Description

Viral pneumonias, notably those caused by Sars-CoV-2 and influenza, are important threats for humans. Both viral infection and subsequent activation of the immune system result in lung injury. In severe cases, disruption of the lung alveolo-capillary membrane and associated edema impair gas exchanges, requiring admission in intensive care unit (ICU) and respiratory support. Uncontrolled local immune response, non-resolving inflammation and impaired tissue repair may develop in few days and perpetuate respiratory failure, forming the so-called 'Acute Respiratory Distress Syndrome' (ARDS), which culminates with a mortality rate close to 40%. Pathophysiology of ARDS remains poorly understood, which may explain the absence of immunomodulatory treatments despite numerous clinical trials, except for steroids in severe COVID-19. To develop new treatments, the investigators need to dissect the immunopathology of ARDS with new approaches and provide pathophysiological 'endotypes' to lead to future precision-medicine clinical trials1. Here, the investigators will investigate implication and therapeutic use of Mucosal Associated Invariant T (MAIT) cells. MAIT cells recently emerged as key-players in immune responses at barrier sites, including the lungs, where they modulate local immune responses and promote tissue repair. Given their rapid and wide effector potential, MAIT cells are particularly relevant in acute conditions such as ARDS. Interestingly, MAIT cells protect against lethal influenza infection in mouse models. In patients, MAIT cells are activated and their frequency is decreased in blood during severe bacterial and viral infections. In severe COVID-19 patients, the investigators and others showed that MAIT cells from blood and airways were strongly activated. Our preliminary results in other infectious ARDS show high frequency of activated blood MAIT cells, but not in ICU patients admitted for other reason than pneumonia, suggesting that activation does not result from the acute critical condition. While the investigators observed that high activation of MAIT cells in blood was associated with positive clinical outcome, other studies observed a negative association. These discrepancies, probably linked to differences in severity between cohorts, also suggest that MAIT cell play versatile (potentially opposite) functions according to the context in severe viral pneumonias and associated ARDS.

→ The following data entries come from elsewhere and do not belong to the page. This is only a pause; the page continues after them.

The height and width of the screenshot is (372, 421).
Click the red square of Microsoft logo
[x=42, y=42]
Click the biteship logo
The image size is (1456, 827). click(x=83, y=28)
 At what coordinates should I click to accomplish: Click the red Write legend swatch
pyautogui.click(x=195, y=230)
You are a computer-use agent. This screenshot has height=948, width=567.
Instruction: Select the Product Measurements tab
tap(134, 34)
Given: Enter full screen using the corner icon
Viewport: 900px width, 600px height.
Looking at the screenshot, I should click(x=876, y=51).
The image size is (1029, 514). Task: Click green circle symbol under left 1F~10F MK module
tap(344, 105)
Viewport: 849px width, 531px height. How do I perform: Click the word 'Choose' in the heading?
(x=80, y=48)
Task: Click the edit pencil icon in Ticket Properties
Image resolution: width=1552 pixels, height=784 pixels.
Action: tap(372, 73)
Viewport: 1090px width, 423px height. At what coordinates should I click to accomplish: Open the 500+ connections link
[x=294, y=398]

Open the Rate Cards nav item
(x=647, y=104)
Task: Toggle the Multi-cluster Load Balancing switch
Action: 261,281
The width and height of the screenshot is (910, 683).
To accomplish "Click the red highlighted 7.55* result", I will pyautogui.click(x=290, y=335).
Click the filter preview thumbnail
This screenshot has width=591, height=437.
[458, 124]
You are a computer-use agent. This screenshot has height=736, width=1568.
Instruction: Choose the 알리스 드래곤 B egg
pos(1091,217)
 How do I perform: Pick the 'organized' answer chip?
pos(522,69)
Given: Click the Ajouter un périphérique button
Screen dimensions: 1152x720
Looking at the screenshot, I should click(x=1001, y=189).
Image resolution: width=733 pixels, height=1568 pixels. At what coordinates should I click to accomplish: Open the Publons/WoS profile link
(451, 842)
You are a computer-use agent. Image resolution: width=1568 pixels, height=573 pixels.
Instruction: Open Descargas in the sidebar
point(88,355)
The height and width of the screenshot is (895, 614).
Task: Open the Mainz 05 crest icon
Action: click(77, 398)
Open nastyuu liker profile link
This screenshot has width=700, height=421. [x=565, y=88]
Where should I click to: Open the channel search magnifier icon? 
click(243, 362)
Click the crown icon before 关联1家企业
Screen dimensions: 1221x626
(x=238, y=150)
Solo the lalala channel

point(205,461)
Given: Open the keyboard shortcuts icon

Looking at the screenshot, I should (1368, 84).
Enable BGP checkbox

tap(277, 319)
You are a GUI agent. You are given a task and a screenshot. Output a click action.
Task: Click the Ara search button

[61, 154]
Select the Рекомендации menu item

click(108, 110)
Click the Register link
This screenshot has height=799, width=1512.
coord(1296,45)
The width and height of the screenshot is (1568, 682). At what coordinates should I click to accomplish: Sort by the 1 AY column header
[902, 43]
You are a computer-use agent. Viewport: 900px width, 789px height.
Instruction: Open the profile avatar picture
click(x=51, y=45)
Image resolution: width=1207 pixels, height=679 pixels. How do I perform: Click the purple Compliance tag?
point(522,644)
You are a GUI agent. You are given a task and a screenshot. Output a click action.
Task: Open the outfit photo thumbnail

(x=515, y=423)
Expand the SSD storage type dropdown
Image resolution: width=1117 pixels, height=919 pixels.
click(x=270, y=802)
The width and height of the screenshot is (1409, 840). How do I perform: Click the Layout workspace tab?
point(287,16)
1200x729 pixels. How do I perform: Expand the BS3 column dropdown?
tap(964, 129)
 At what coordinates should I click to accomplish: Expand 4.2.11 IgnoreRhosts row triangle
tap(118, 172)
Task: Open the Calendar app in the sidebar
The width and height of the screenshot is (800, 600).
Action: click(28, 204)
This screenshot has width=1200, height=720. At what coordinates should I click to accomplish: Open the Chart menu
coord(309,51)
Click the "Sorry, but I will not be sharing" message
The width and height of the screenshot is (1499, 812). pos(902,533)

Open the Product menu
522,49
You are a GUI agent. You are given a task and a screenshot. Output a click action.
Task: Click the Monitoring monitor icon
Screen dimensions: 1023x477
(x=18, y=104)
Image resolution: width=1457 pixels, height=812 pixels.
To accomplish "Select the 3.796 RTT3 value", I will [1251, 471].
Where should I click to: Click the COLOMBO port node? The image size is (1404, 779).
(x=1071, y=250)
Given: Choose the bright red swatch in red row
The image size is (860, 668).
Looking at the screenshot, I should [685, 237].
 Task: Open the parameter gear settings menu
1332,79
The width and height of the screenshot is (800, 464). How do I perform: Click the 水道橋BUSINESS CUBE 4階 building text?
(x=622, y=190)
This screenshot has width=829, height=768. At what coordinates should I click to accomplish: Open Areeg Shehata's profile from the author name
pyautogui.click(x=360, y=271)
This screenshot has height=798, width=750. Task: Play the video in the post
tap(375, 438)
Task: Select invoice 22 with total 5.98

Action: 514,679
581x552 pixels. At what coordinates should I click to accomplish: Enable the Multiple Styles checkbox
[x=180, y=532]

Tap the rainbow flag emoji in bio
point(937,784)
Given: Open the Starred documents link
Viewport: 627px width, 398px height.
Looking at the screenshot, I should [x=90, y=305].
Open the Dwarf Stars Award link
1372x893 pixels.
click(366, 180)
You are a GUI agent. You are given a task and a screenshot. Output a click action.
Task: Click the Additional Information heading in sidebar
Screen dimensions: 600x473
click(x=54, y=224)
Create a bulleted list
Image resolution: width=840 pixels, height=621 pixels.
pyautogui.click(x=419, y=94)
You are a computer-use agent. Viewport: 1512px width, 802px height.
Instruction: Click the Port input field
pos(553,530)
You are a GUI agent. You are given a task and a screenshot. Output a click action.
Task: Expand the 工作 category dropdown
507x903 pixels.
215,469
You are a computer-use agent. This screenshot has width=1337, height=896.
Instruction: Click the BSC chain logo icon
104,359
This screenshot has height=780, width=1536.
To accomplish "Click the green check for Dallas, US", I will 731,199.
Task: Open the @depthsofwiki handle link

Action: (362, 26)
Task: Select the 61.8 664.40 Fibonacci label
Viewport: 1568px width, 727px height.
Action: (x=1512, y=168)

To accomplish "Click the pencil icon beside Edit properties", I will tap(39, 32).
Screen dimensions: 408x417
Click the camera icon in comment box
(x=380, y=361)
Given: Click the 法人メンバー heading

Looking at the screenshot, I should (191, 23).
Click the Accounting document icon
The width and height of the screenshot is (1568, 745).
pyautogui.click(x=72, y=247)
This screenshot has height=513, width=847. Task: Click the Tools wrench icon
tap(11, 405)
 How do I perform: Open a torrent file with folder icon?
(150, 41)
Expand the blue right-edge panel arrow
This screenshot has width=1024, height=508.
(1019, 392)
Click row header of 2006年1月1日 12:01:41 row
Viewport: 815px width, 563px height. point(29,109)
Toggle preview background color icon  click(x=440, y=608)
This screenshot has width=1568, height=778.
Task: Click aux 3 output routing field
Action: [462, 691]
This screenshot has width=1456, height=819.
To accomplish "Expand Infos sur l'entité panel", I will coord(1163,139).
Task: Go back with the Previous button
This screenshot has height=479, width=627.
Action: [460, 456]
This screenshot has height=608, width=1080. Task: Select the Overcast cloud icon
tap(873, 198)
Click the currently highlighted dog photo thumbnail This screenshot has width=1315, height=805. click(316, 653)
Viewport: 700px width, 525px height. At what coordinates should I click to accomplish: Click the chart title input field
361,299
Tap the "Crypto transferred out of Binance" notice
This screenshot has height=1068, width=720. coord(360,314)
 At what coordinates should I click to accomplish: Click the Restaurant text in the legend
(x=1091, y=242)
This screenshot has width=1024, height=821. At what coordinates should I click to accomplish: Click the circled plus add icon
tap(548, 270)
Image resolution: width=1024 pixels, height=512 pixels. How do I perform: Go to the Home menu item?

Thus, determining how and when these potentially contrasted functions are set and controlled during ARDS is paramount to target MAIT cells for treatment. Hence, the investigators need to i) better characterize MAIT cell phenotype and functions throughout virally-induced ARDS in patients; ii) develop a mechanistic approach to explore MAIT cell functions and therapeutic manipulation in such settings.

The study will enroll 150 patients admitted in ICU for influenza and COVID-19 pneumonia, bacterial pneumonia, and control patients with unrelated ARDS (severe trauma, pancreatitis or major surgery). In parallel with comprehensive longitudinal clinical assessment, the investigators will assess MAIT cell frequency and activation marker expression (CD69, CD56, PD-1) in blood and airways. Analysis of the other immune lineages will generate a comprehensive map of the immune response in association with MAIT cell. Among each group, 'prototypical' patients will be selected based on their clinical outcome: rapidly recovering, prolonged ICU stay and death. Blood MAIT cell function and other main myeloid and lymphoid cells will be extensively characterized throughout the disease, by RNA sequencing and secretome analysis. Integrative analysis of these data will define the differentiation patterns of MAIT cells, their dynamic and considered location (blood versus airways). The analysis will also test the hypothesis for which patients with poor outcome and non-resolving ARDS have less tissue-repair oriented MAIT cells.